Consigne a: Relevez chaque ligne des entrées qui contient la chaîne "title". La casse compte.

Article:

Ces étudiants m'ont donné un vrai cours de restauration collective...

O. Kempf

NB : Ces propos n'engagent que moi et aucune des organisations pour lesquelles je travaille.

Commentaires

1. Le mardi 10 avril 2012, 21:30 par Midship

et comme c'est à la mode, on file tout à Sodexho-Xe ...

2. Le mardi 10 avril 2012, 21:30 par BQ

OTAN, suspends tes vols?

3. Le mardi 10 avril 2012, 21:30 par

Prenons les choses dans l’ordre des cartes et des 4 billets évoquant les cartes: l’OTAN à la carte, mais auparavant revenons à la carte des pays membres de l’OTAN, de coalition face à un ennemi, en gros l’URSS, clairement défini, la chute de l’empire soviétique a posé quelques problèmes, quoi faire de l’OTAN? Et si on essayait de se servir de ce machin autrement? L’éclatement de la Yougoslavie et les conflits des Balkans, fût un instant une aubaine, L’OTAN pouvait servir à quelque chose.. « On » fût soulagé.. Puis vint le 11 septembre, à force de fabriquer des films catastrophes l’Amérique « et les Américains ont cru qu'ils étaient en guerre » merci j’adore votre phrase, ce qui justifiait une intervention contre le vilain Saddam avec l’OTAN comme outil.. Pas de chance ces frenchies n’eurent cure que de dénoncer certains mensonges, du coup le french fries disparurent de certaines cartes de restaurant Newyorkais et la France fût mise au « coin ». Heureusement, l’Afghanistan permit de montrer à nos alliés qu’on boudait, mais pas tout le temps, on fit donc contre mauvaise fortune bon cœur, nous revoilà sagement dans l’OTAN, sous commandement américain, mais avec des restrictions d’emploi bien français pour montrer notre indépendance.. Puisque désormais nous sommes redevenus de bons élèves, que nos Etat-major parlent l’anglais, le menu est imposé à la carte, je vous rejoins..

De retour du Maroc, je suis descendu au sud de Tata, je n’ai cessé de regarder la carte de l’Afrique.. Et j’ai constaté que la Maroc était le seul pays du Maghreb à se développer.. Routes, écoles.. Serait-ce une coïncidence? Le Maroc a bien regarder la carte, à deux façades maritimes, l’atlantique et la méditerranée? Serrait-ce une coïncidence, c’est aussi une monarchie constitutionnelle.. Autre constations cartographique, le Sahara marocain n’est pas si loin de Taoudenni et plus on descend vers le sud plus on ressent l’influence du désert et des espaces, où les frontières ne signifient plus grand-chose. Total a des intérêts importants dans ces régions, il serait intéressant de regarder plus précisément la carte des gisements de pétrole et l’impact économique de ces velléités d’indépendance qui ne sont finalement qu’un soubresaut de « prolifération étatique » qui est d’une certaine façon aculturelle à ces populations.

La carte et le territoire ne sont qu’une vision d’un monde qui ne demande qu’à se redéfinir, sans que les grandes puissances ne s’en mêlent, Cela nous bouscule idéologiquement, mais c’est un fait.

Consigne b: Dans l'article, de quel jour et de quelle heure datent les commentaires ?

Entrées de localisation de mots et d'éléments
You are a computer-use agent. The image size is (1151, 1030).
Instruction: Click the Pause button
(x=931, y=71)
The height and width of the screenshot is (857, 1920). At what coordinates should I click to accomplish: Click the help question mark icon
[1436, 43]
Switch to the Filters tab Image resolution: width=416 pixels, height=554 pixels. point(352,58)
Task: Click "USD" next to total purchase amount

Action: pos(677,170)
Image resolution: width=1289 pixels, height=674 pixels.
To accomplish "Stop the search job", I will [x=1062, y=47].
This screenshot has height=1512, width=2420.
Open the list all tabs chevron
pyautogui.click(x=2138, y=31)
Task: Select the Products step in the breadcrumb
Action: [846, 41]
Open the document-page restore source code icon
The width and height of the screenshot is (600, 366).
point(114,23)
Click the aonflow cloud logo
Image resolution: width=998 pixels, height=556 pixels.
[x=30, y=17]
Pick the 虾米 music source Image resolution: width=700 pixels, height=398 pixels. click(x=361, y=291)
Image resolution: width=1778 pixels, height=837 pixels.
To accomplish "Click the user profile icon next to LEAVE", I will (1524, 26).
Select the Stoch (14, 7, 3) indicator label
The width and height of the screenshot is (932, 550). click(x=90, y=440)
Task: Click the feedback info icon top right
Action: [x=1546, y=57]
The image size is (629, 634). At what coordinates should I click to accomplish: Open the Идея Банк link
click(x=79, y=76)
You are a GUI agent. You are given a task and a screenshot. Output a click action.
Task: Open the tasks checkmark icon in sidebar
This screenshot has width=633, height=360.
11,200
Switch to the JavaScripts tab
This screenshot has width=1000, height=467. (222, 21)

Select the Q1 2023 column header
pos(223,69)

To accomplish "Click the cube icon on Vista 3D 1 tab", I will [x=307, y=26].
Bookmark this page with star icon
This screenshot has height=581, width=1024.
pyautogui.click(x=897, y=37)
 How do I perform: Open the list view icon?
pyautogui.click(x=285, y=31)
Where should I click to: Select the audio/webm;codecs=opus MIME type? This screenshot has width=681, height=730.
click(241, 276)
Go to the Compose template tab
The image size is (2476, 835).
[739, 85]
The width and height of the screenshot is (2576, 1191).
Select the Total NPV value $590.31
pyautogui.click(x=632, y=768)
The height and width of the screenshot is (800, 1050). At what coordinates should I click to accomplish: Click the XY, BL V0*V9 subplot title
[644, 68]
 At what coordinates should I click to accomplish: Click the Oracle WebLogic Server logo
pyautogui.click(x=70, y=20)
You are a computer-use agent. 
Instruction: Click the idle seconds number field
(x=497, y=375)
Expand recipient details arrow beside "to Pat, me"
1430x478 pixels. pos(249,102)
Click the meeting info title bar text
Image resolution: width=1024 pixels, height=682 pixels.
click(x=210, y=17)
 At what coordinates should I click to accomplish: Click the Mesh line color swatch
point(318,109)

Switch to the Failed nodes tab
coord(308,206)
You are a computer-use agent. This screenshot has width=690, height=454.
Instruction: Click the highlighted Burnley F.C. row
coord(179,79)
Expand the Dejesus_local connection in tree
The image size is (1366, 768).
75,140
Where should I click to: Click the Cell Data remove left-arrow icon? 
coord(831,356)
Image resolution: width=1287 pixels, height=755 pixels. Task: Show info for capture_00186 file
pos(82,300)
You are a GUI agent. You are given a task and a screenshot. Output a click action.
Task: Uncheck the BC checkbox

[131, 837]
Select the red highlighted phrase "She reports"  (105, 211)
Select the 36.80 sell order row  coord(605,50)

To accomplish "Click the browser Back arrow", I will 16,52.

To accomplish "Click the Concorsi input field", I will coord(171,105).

Réponse a:
The height and width of the screenshot is (800, 1050). At what coordinates should I click to accomplish: Click the XY, BL V0*V9 subplot title
Click the meeting info title bar text

Réponse b: Du mardi 10 avril 2012, à 21:30.